What is needed: Copy the records from the beginning through the line containing "Looking at the screenshot, I should 105,601.". Leave out the pictures.

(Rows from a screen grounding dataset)
## Begin

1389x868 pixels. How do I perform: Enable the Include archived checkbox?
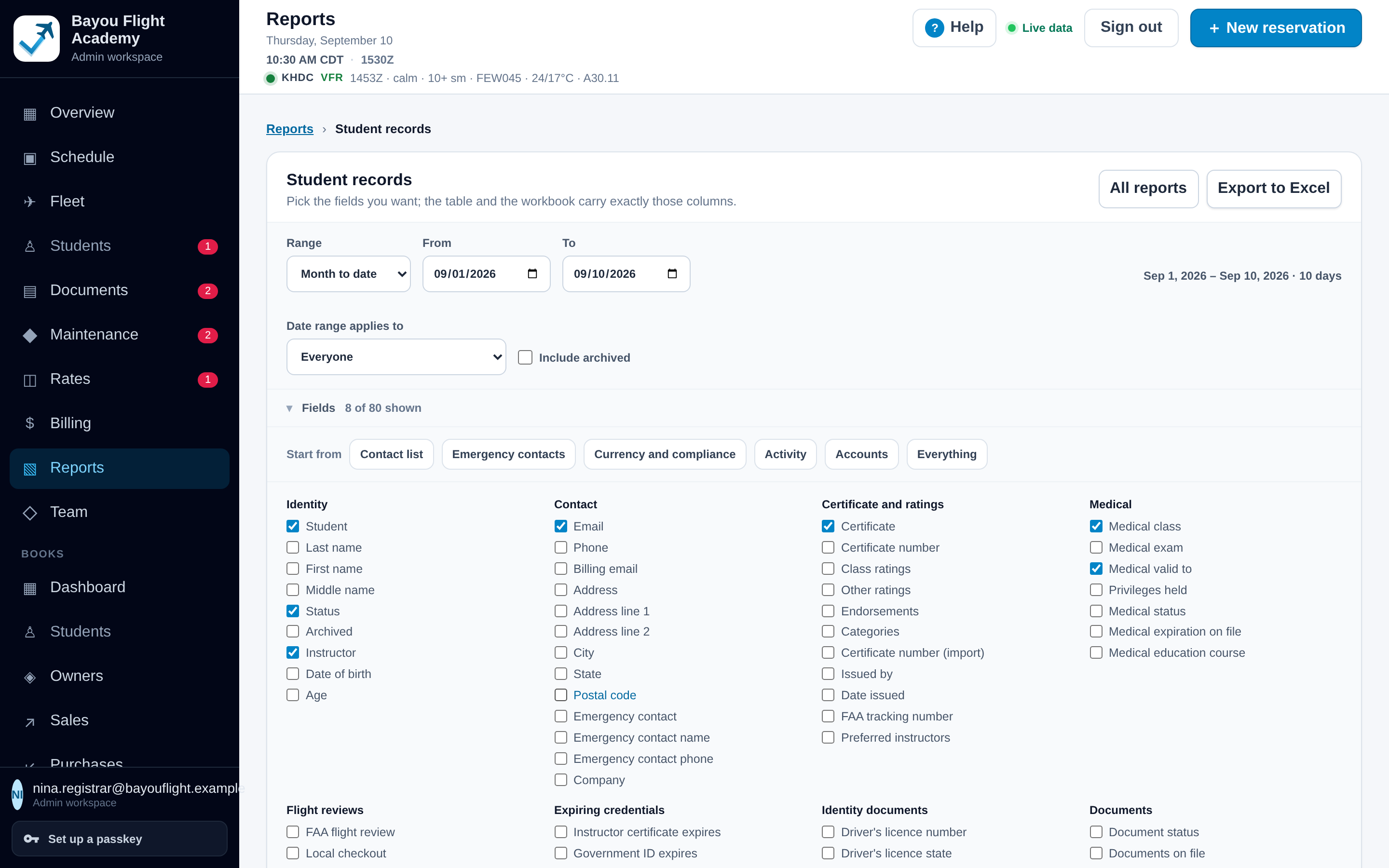tap(525, 357)
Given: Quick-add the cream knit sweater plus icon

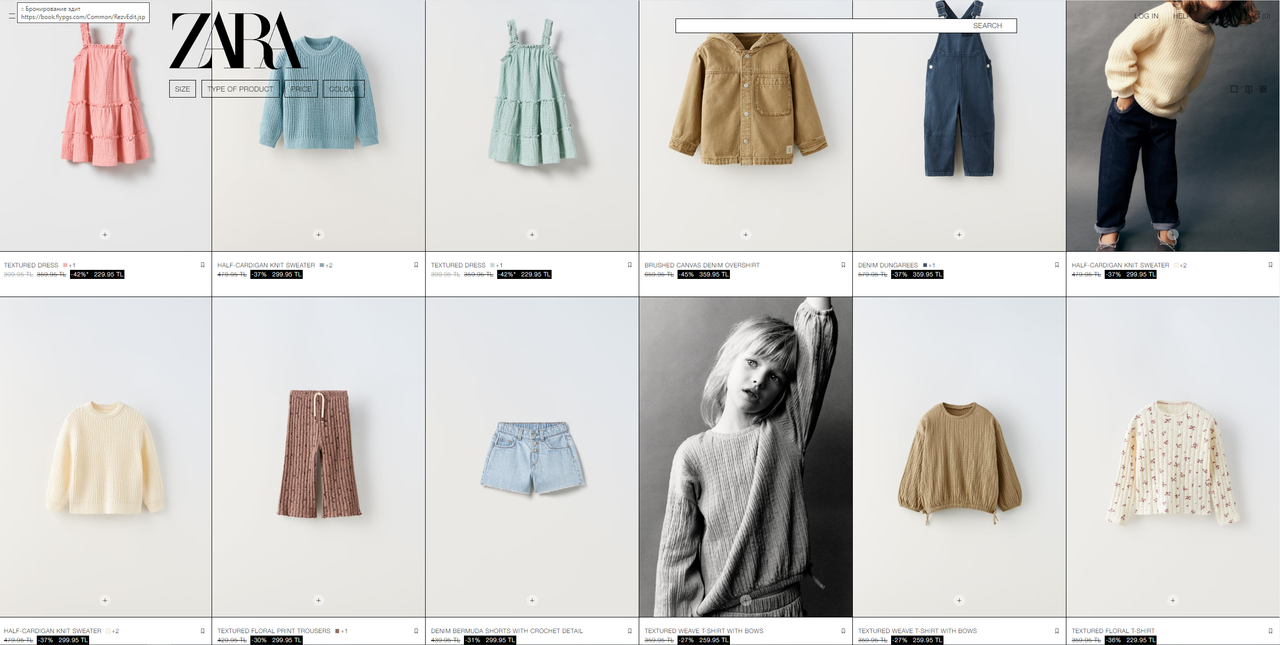Looking at the screenshot, I should 105,601.
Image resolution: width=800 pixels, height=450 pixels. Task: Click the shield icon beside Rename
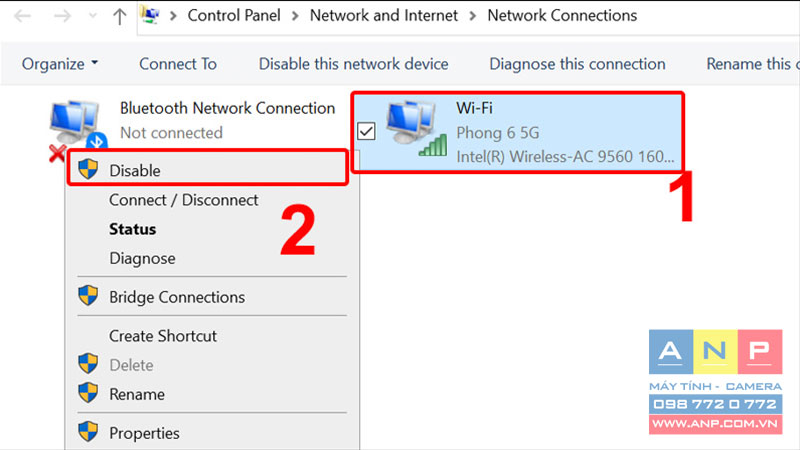point(88,393)
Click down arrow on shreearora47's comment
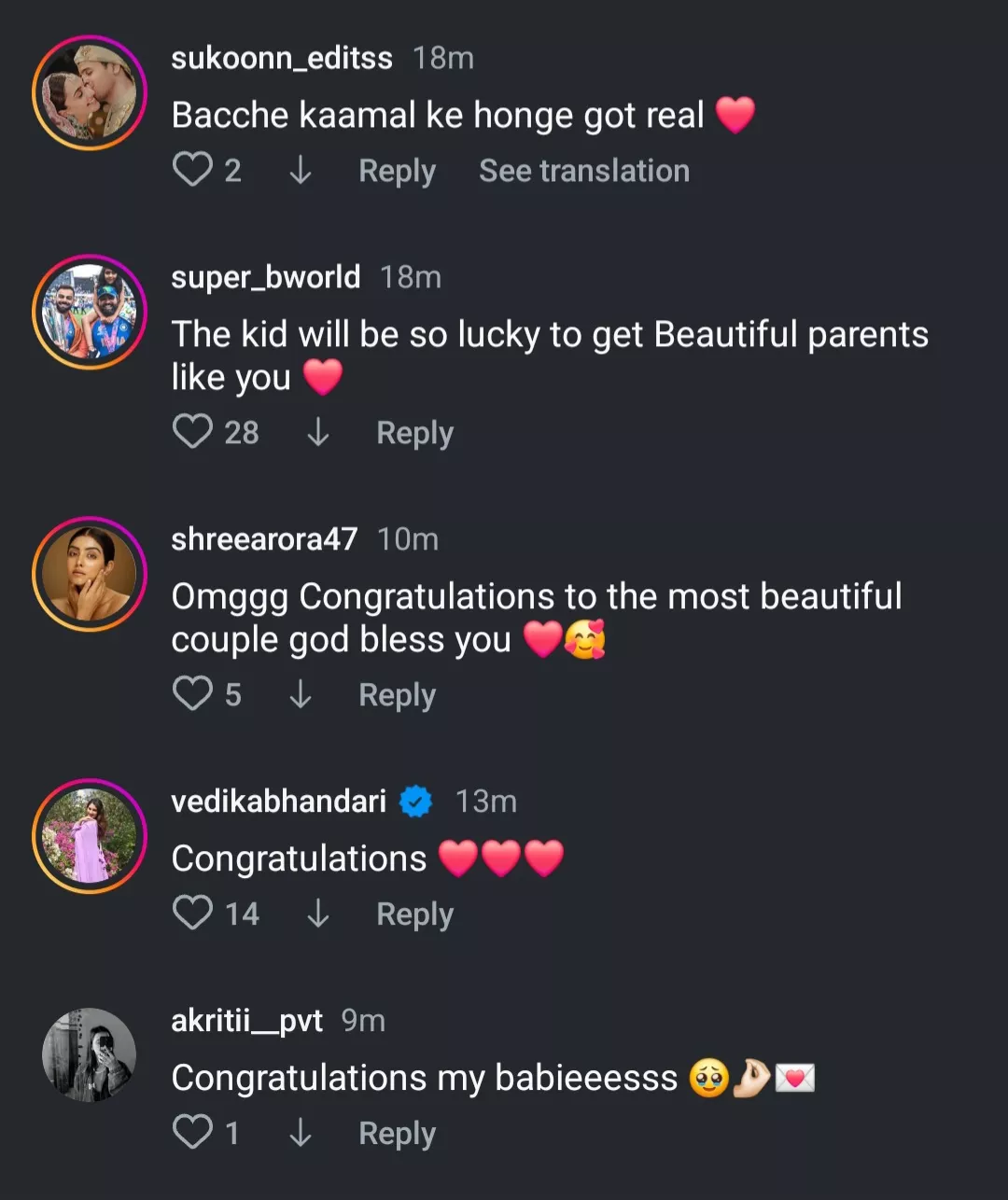The width and height of the screenshot is (1008, 1200). point(300,694)
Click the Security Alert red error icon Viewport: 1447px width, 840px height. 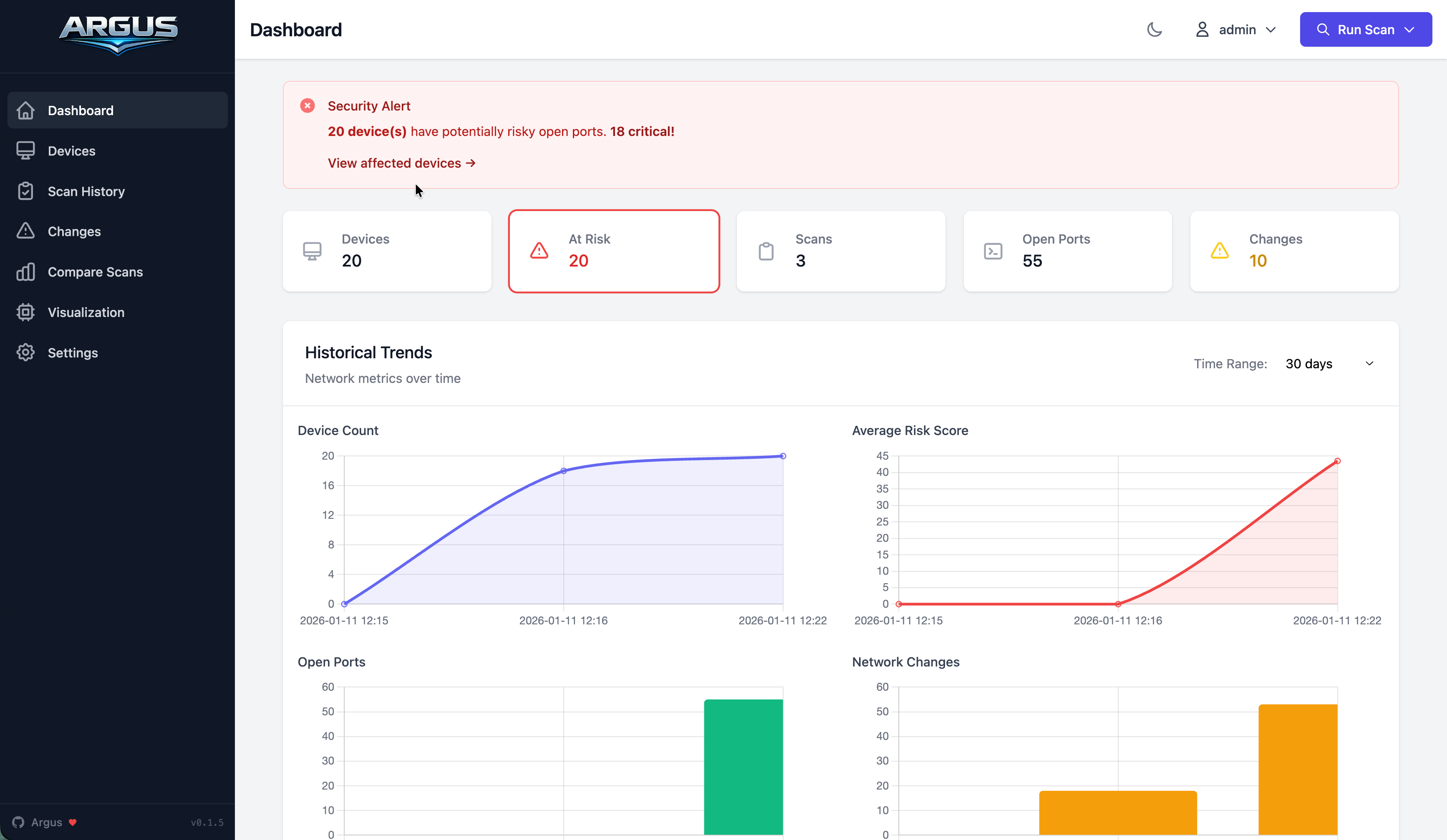(x=307, y=106)
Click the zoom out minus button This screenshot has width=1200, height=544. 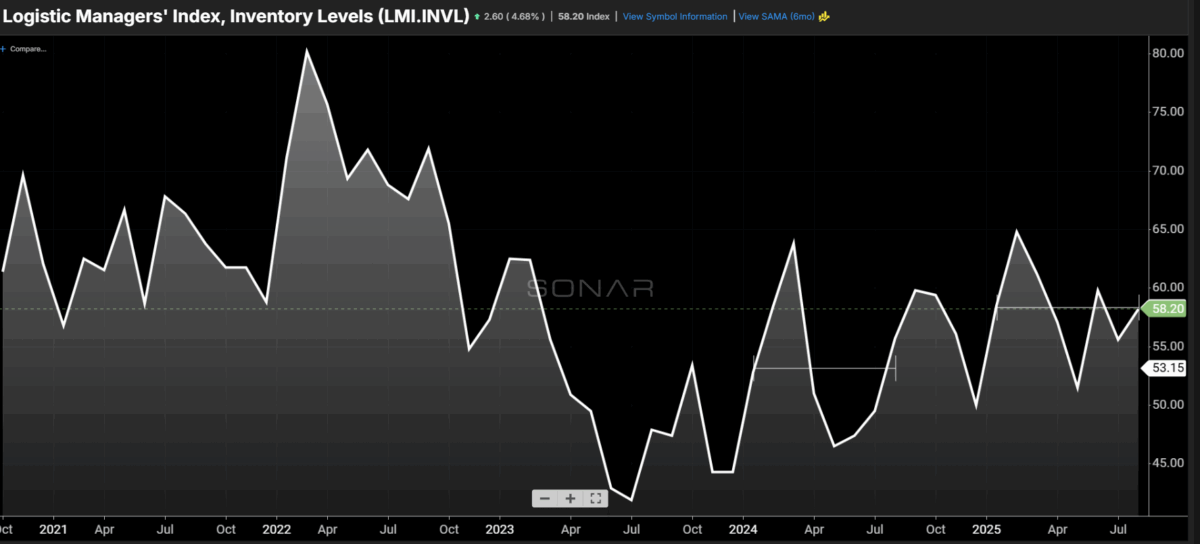pos(544,498)
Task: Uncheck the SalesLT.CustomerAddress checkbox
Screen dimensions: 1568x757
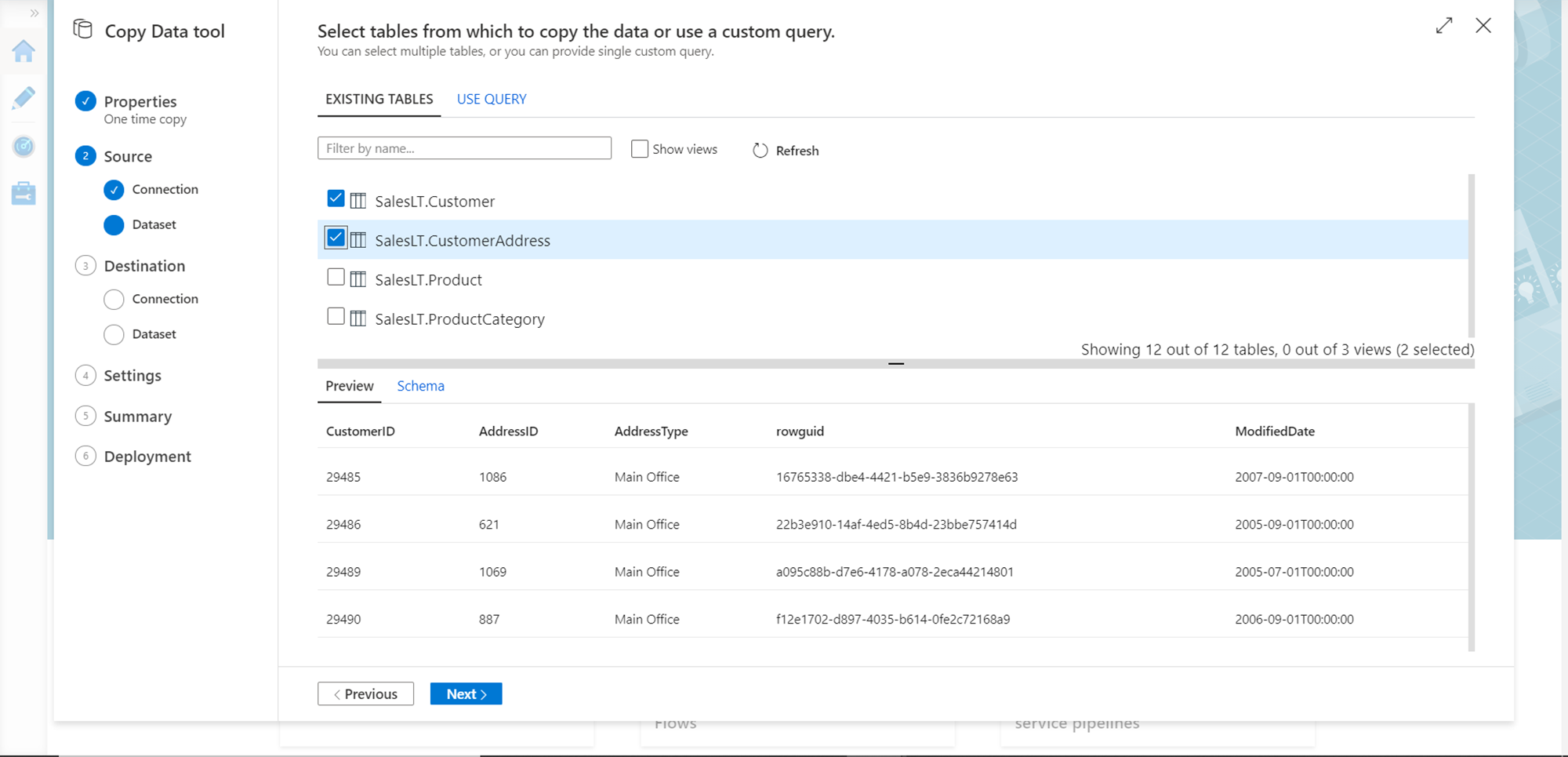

## End

Task output:
1389x868 pixels. How do I perform: Enable the Include archived checkbox?
tap(525, 357)
Given: Quick-add the cream knit sweater plus icon

Looking at the screenshot, I should 105,601.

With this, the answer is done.